Na noite anterior ele beijou um homem, bem do meu lado. Hoje ele diz aos héteros que queria comer "fulana" e que tinha medo de ir na balada tal porque tinha muito viado.

O pior é que eles, um por um, faziam isso. O preconceito crescia não diante dos que enojam dois homens juntos, mas da nossa própria hipocrisia. Não faz muito tempo que eu descobri que um dos mesmos, que tanto era contra "essa viadagem toda", havia ficado com um cara.

E eu me perguntei, o que eu tenho a ver com isso?

Afinal, quem tem a ver com isso?

Mas a imagem era muito poderosa. Se você fosse visto como hétero ou como gay fazia uma diferença incrível, independente das suas atitudes. Sempre foi o preço de morar em condomínio. A vizinhança é ampla demais, a quantidade de pessoas que você lida diariamente é imensa. E a crueldade delas, sem limites. Tem gente que simplesmente vive de fofocas.

E pouco a pouco a gente se prendeu numa armadilha contra nossas próprias imagens. Passaram a dizer então que se fulano beijou fulano, se eu ando com fulanos, fulano sou. Se eles se beijam e a gente convive, eu beijo eles.

O pior é que eu nunca fiquei com meus amigos e nem amigas. Pra mim essas coisas naturalmente foram separadas. Não é tabu, é realidade. Eu posso sair do apartamento deles às 4 da manhã, e a gente nunca ficou.

Mas quem vai acreditar? Afinal, se eles falarem de mim, evitam que falem deles. E hoje em dia, é bem mais sábio cruzar a rua e não cumprimentar o seu amigo gay do que sair por ai mal falado. Ao menos na prática era assim que eles agiam.

E, como a minha imagem estava manchada, pessoas começaram a me evitar. Se antes eram abraços, agora é apenas um discreto aceno com a cabeça.

E a situação foi piorando com o tempo, até o ponto que os ditos "amigos" começaram também a me evitar.

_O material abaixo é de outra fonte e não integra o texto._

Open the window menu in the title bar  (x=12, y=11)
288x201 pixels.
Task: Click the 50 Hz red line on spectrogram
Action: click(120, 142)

Eu fui perceber tarde. Vai todo mundo pagar um preço caro demais por um monte de
mentiras que ninguém acredita. Mas é melhor uma mentira mal contada do que uma verdade simples demais.

Quando a verdade é sem graça, ninguém acredita.



"Como pode, culturalmente falando, nos sentirmos mais confortáveis vendo dois homens segurando armas do que dois homens de mãos dadas?"